--- Data section Enclosed Below ---

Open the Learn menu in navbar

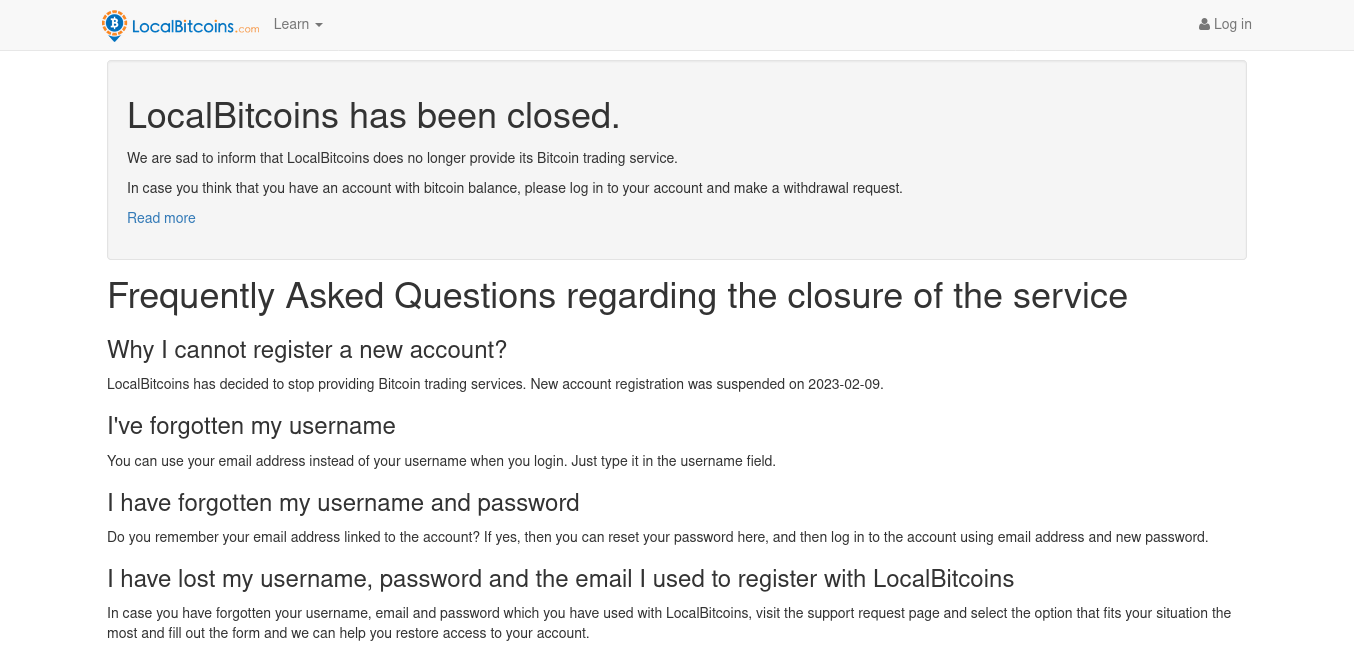298,24
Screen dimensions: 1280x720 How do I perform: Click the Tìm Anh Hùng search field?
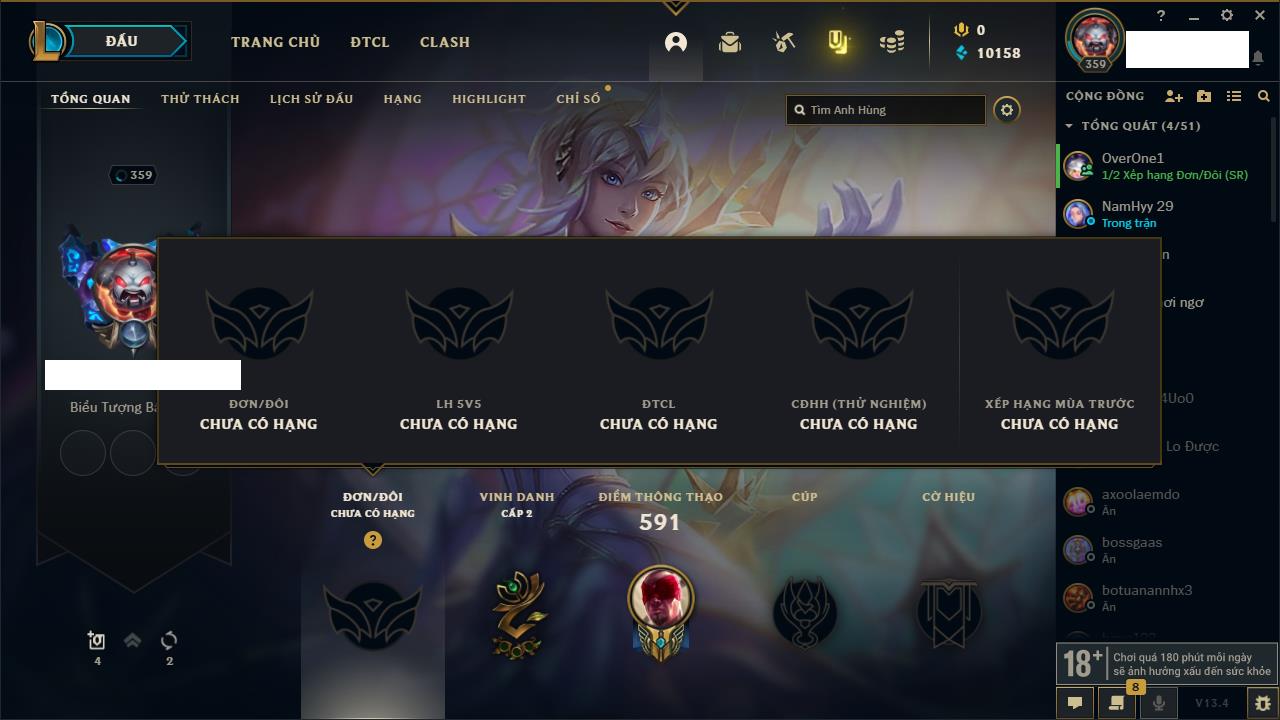[886, 110]
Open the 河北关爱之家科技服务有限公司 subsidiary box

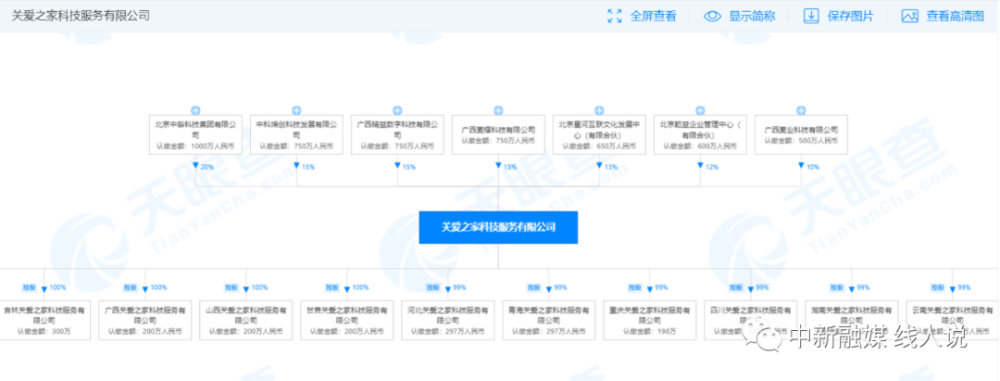(448, 319)
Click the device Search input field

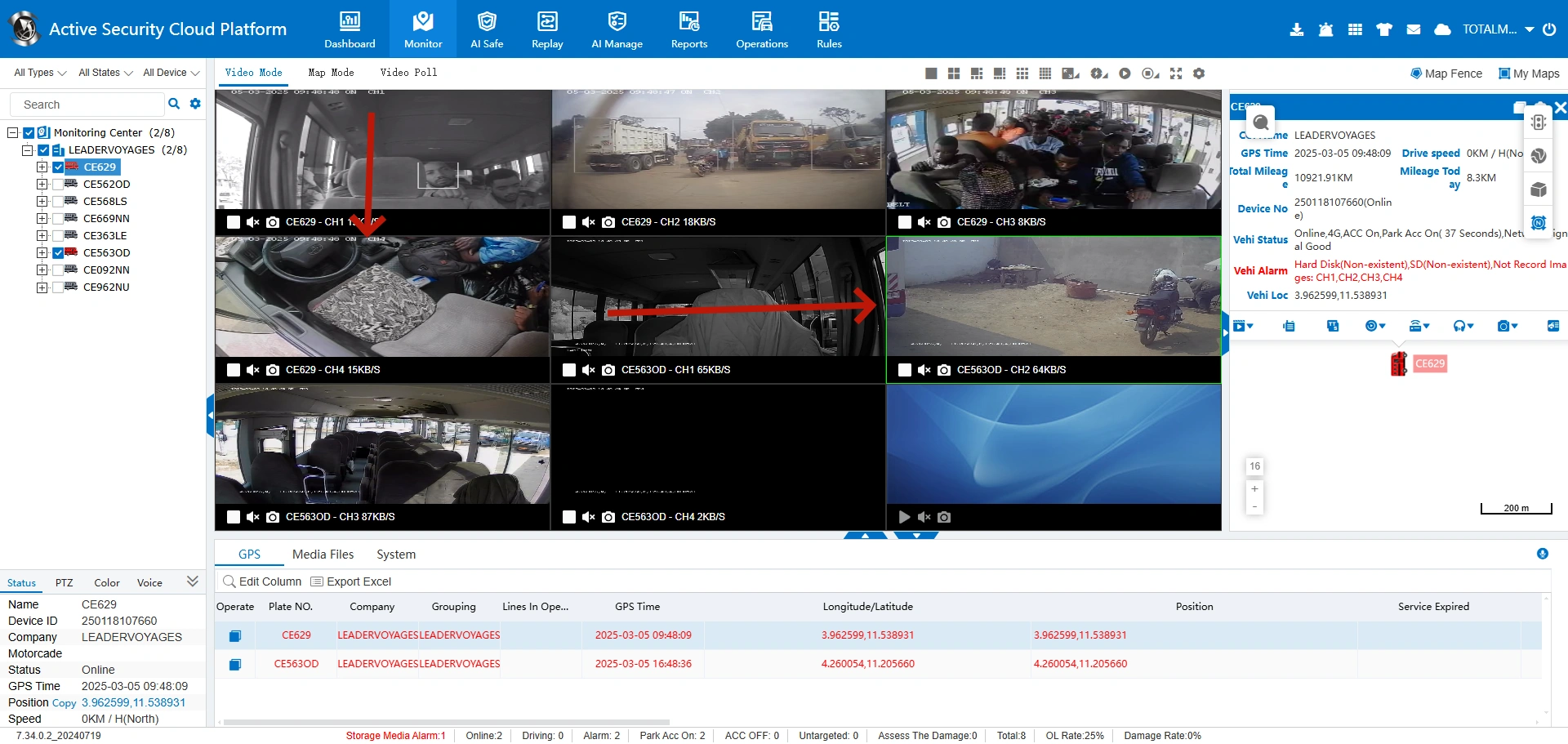pyautogui.click(x=86, y=105)
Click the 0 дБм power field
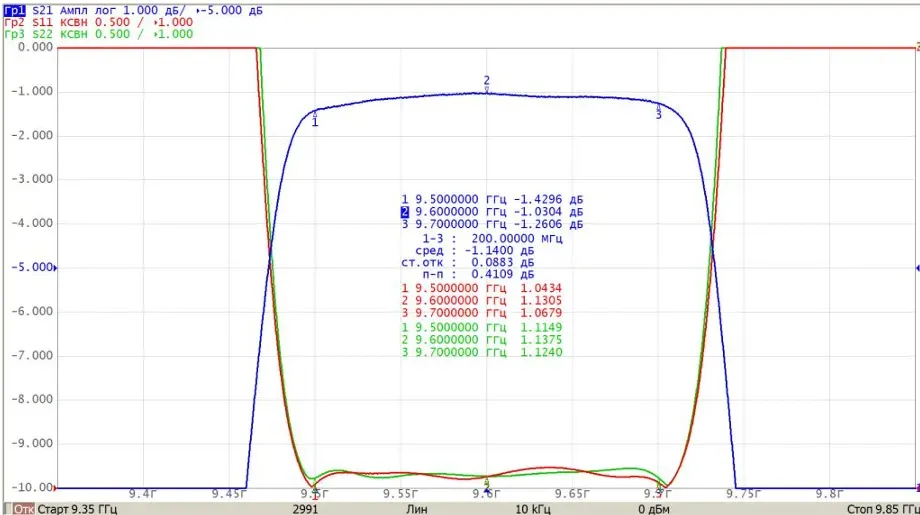Viewport: 920px width, 515px height. (654, 509)
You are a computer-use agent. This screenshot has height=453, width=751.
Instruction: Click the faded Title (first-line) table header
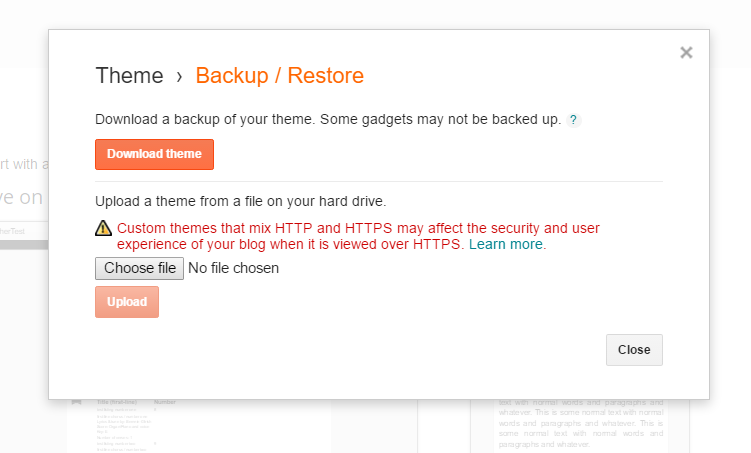coord(117,402)
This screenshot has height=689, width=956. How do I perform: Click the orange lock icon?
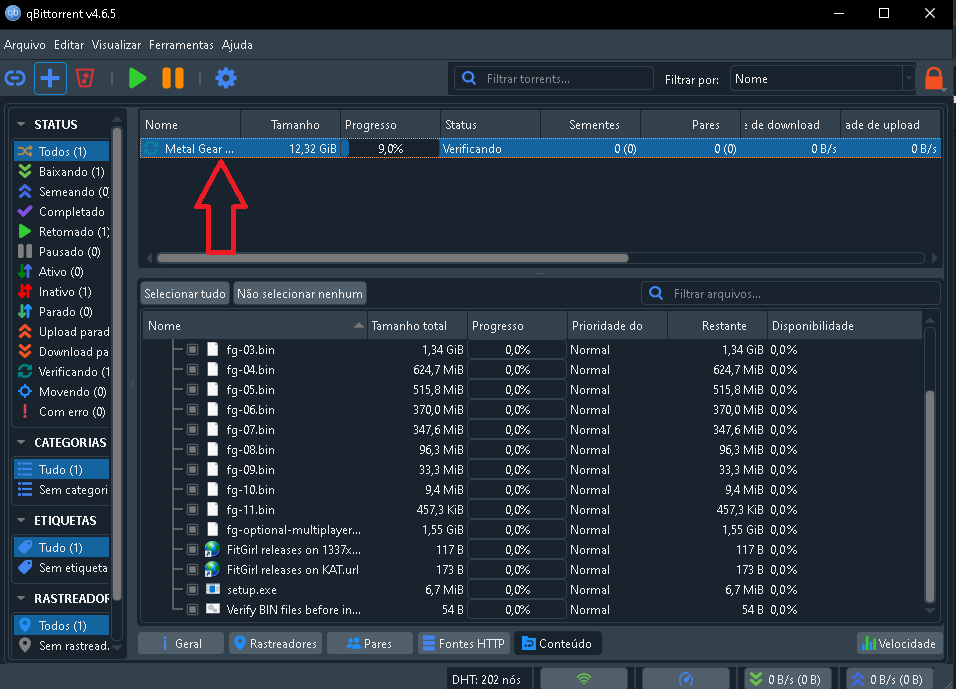tap(934, 79)
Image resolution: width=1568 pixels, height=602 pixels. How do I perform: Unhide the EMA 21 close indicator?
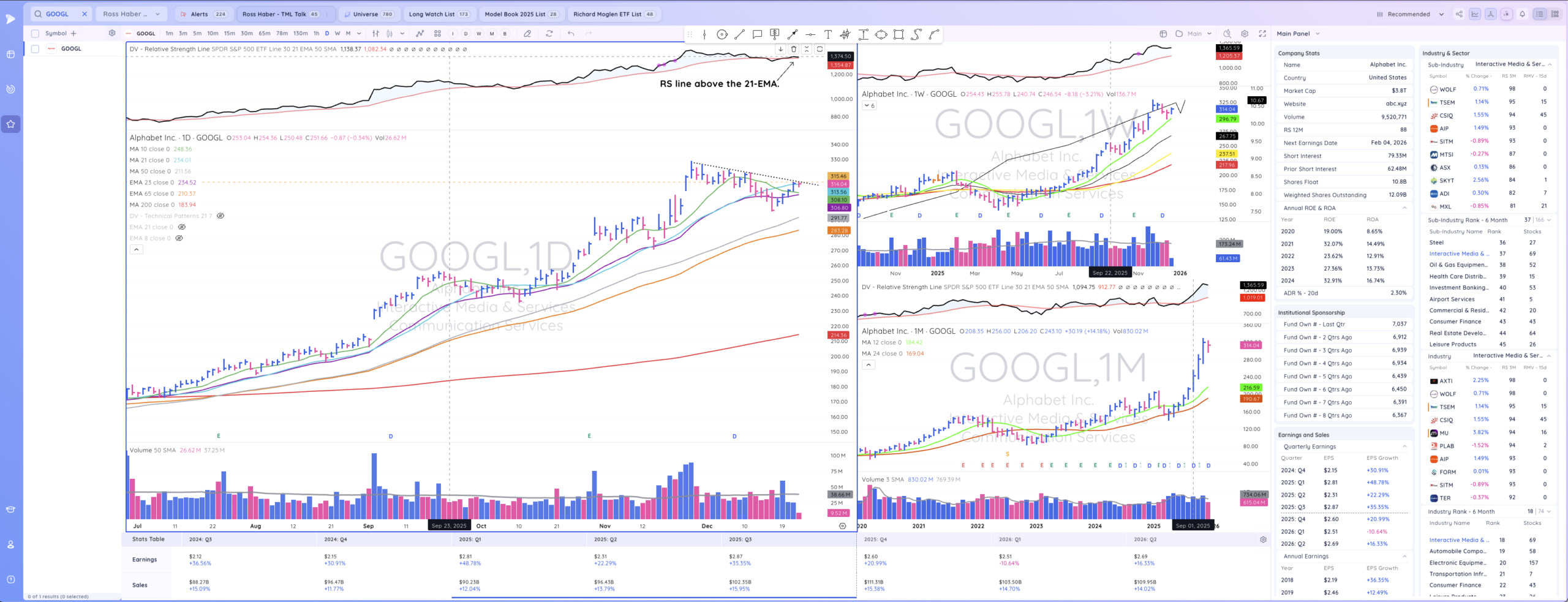point(181,227)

--- End of Enclosed Data section ---

What the exercise asks: Leaving the pictures aside, transcribe only the lines from the one containing "You are a computer-use" to the final line of the listing above, inclusive, exactly as they appear.

Exercise response:
You are a computer-use agent. This screenshot has height=453, width=751.
Instruction: Click the faded Title (first-line) table header
coord(117,402)
This screenshot has height=689, width=956. How do I perform: Click the orange lock icon?
tap(934, 79)
Image resolution: width=1568 pixels, height=602 pixels. How do I perform: Unhide the EMA 21 close indicator?
point(181,227)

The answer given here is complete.